= About this task =
Pictures excluded, output exactly the lines from the one containing "Given: Click the Machida team crest icon" through the last line of the listing below.

= Data =
***

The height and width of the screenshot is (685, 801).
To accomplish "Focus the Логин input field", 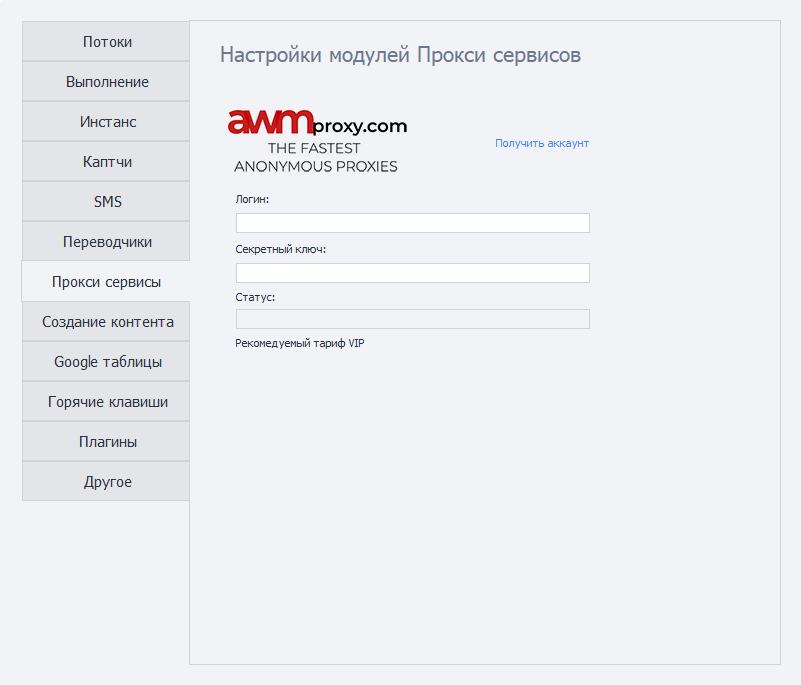I will [x=412, y=223].
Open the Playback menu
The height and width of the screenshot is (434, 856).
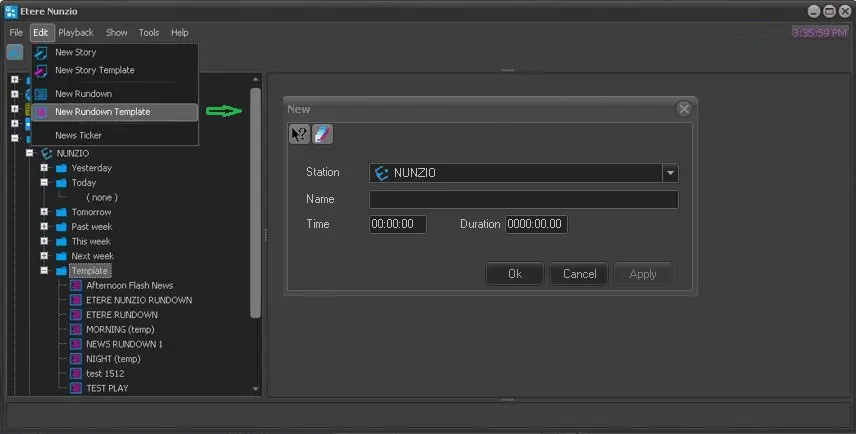[x=75, y=33]
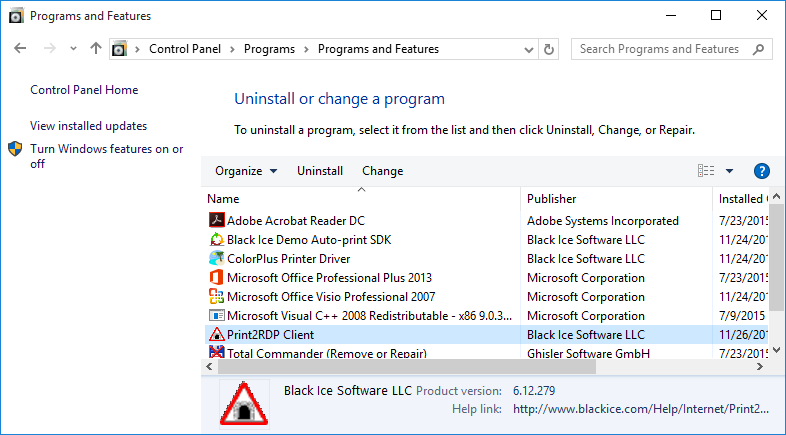Screen dimensions: 786x435
Task: Click the ColorPlus Printer Driver icon
Action: pos(217,259)
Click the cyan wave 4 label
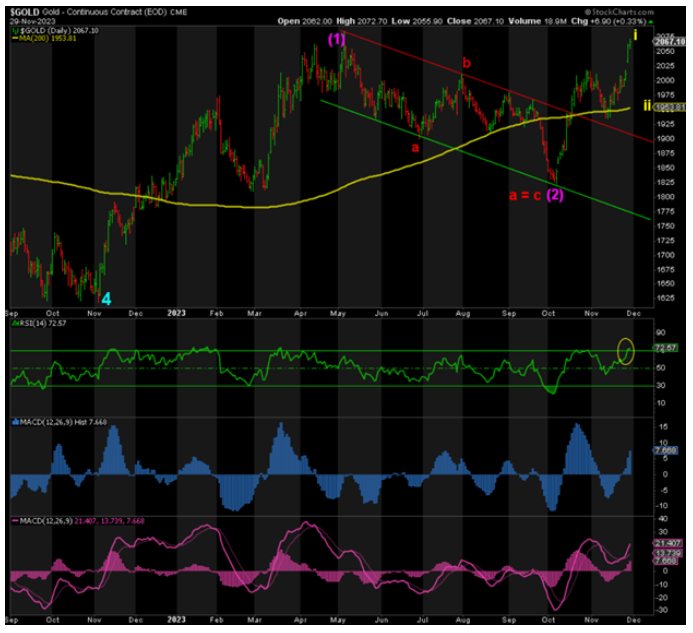 pos(106,297)

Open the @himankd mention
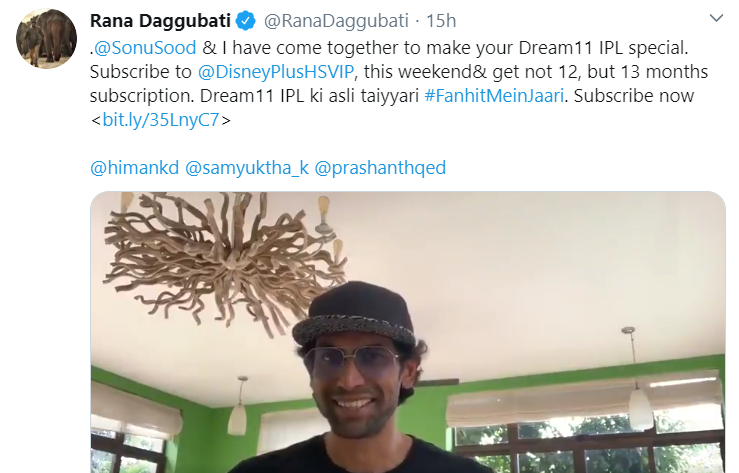pyautogui.click(x=135, y=168)
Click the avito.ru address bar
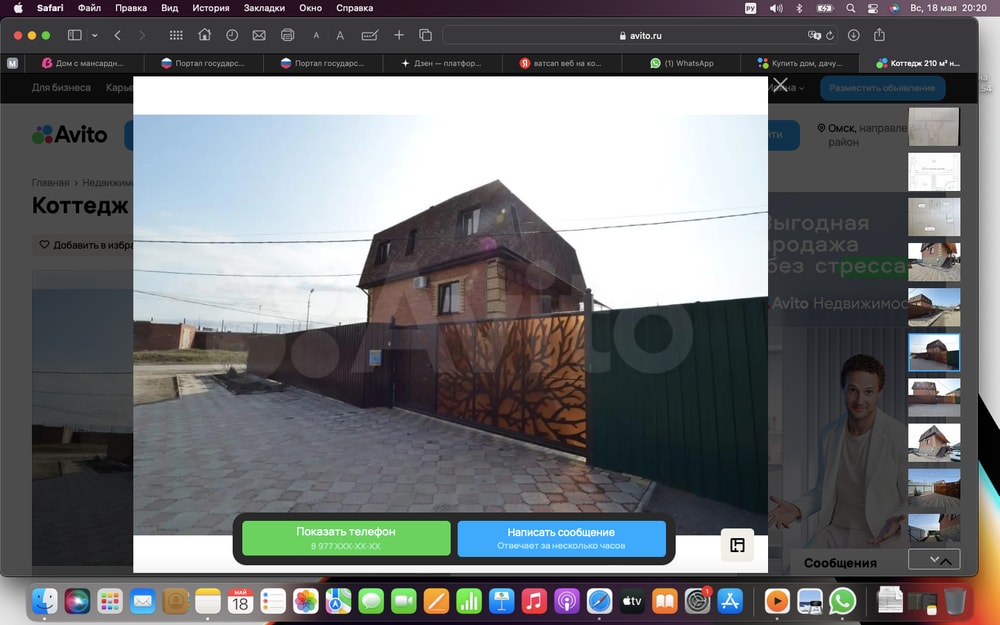 (640, 35)
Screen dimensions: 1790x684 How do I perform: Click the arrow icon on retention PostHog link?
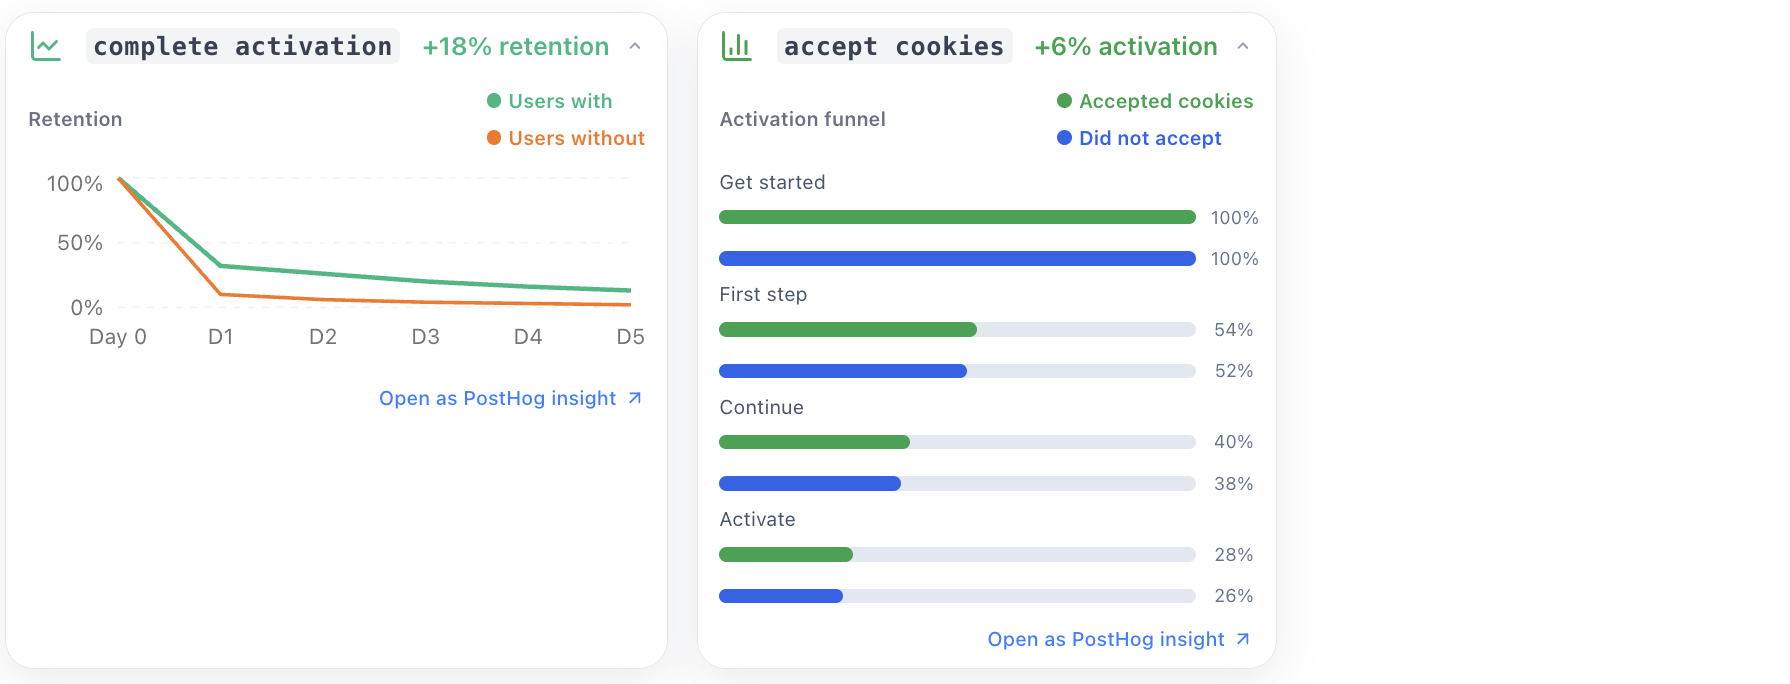(635, 398)
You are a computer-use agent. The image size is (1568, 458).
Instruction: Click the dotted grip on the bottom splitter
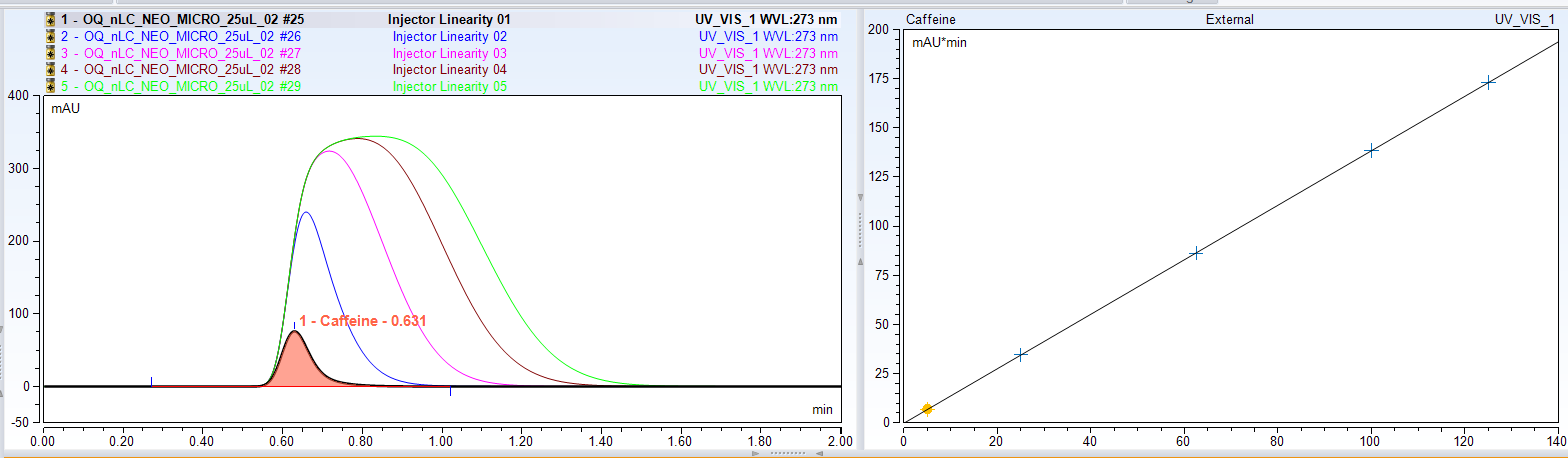(x=789, y=453)
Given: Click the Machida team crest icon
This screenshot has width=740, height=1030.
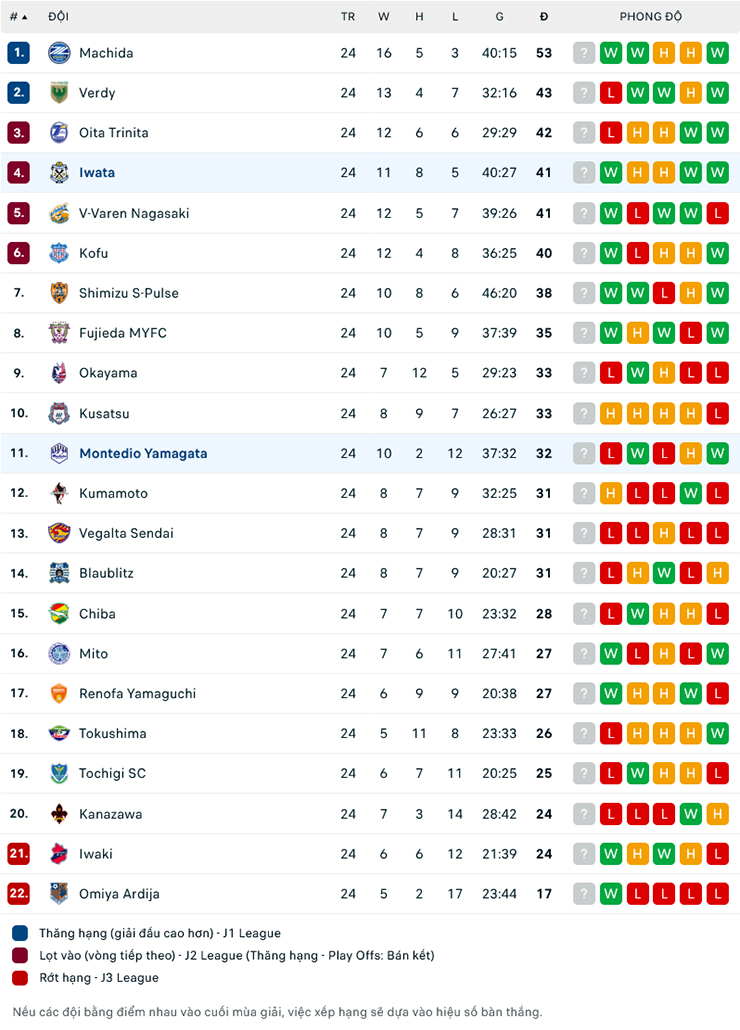Looking at the screenshot, I should point(59,53).
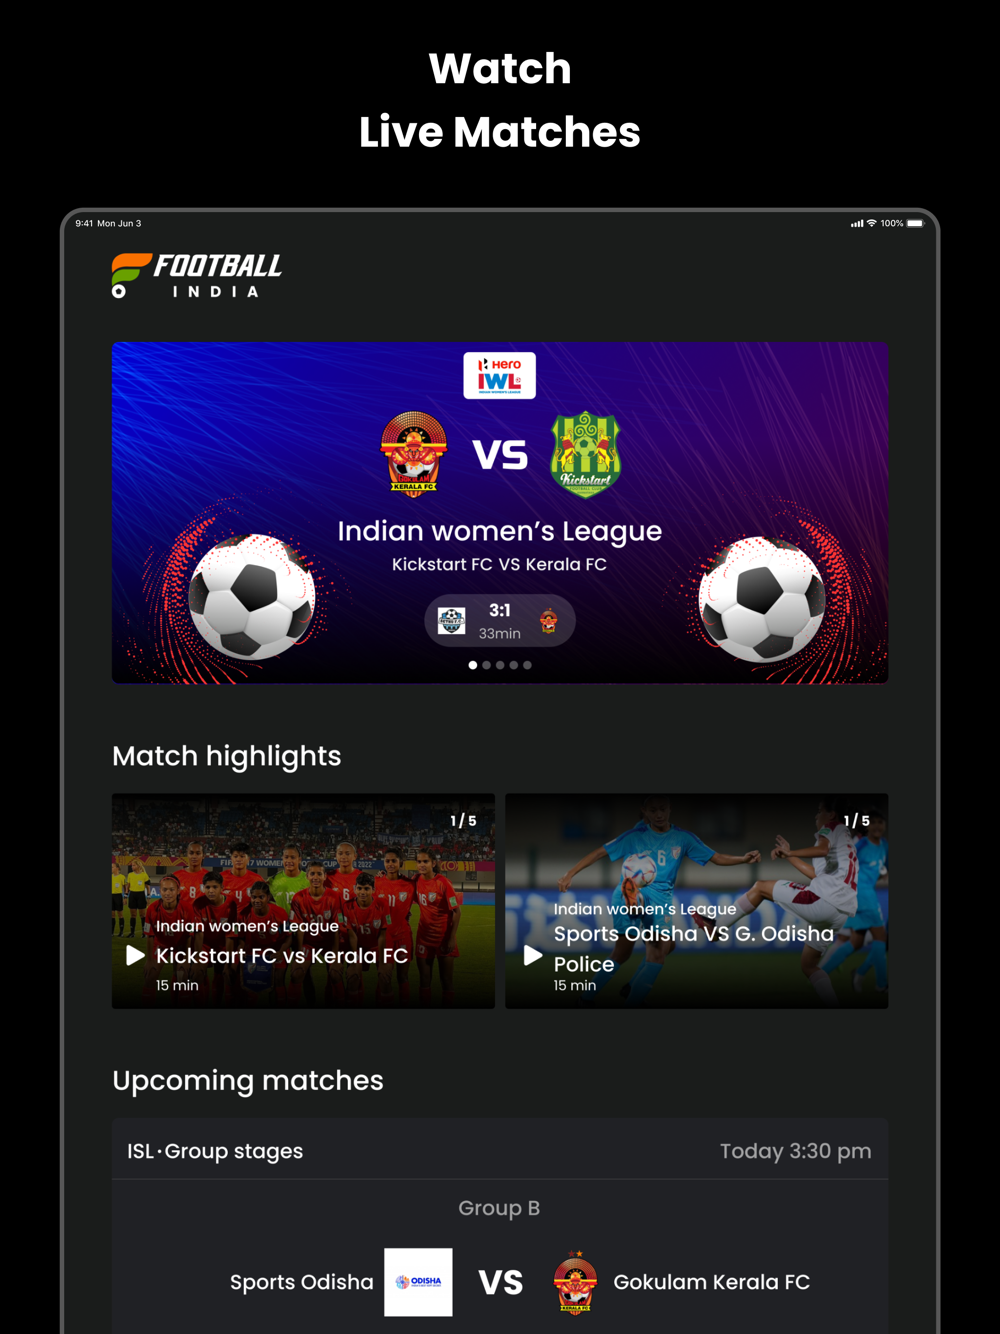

***

= Answer box =
Given: Click the Machida team crest icon
This screenshot has width=740, height=1030.
Looking at the screenshot, I should point(59,53).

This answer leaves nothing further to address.